Labour MP Lloyd Russell-Moyle's Conversion Practices (Prohibition) Bill is being debated on friday. It proposes a ban on offering or advertising conversion practices, while also promising protections for parents and the practice of religion. 

Senior human rights lawyer Jason Coppel KC is not persuaded and has warned that the terms of the Bill are so "broad in scope" that they would criminalise expressions of personal conviction "even if they are made without expressions of hatred or intolerance".

He also said it would lead to a "serious intrusion" into the ordinary practices of churches. 

"Whilst some attempt has been made to craft exemptions or exceptions so as to ensure that the practice of religion is not prohibited, the central prohibition in the Bill ... remains a wide one, applying to churches and other religious organisations, and to those expressing certain views, including gender critical views, outside those settings," he said. 

Mr Coppel said that the Bill would interfere with religious freedoms protected by human rights law. 

"I consider that the Bill ... if passed, would constitute a serious intrusion into the legitimate activities and practices of Christian churches and religious communities, which would be contrary to their rights protected by the ECHR, and so to the Human Rights Act 1998," he said. 

"They would also interfere with the legitimate expression of gender critical views, again in a manner which would be likely to breach ECHR rights." 

That was his conclusion in a legal opinion provided to The Christian Institute, which is campaigning against the introduction of a conversion therapy ban. 

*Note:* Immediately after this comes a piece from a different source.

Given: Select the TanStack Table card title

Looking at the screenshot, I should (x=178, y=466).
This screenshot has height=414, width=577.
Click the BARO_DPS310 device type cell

Simon Calvert, Deputy Director at The Christian Institute, said that the wording of the Bill was "sloppy" and definitions were "far too broad".

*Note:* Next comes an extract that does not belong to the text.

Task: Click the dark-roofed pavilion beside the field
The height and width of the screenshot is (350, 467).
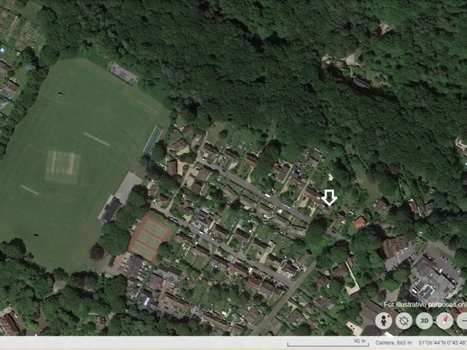Action: click(111, 210)
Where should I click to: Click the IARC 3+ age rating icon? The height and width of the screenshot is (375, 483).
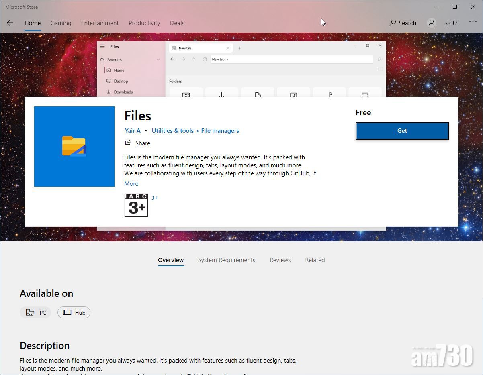(136, 205)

"If passed this would result in criminalising Christians and gender-critical parents for conversations which most people would consider perfectly reasonable," he said.

"This is not about protecting people from abuse. That is already illegal. There is no 'harm' test in the Bill. It is about punishing people for talking.

"Each iteration of a conversion therapy ban we have seen, whether at Westminster or Holyrood, has raised the same issues.

"It is impossible to legislate in this controversial area without trampling on basic human rights."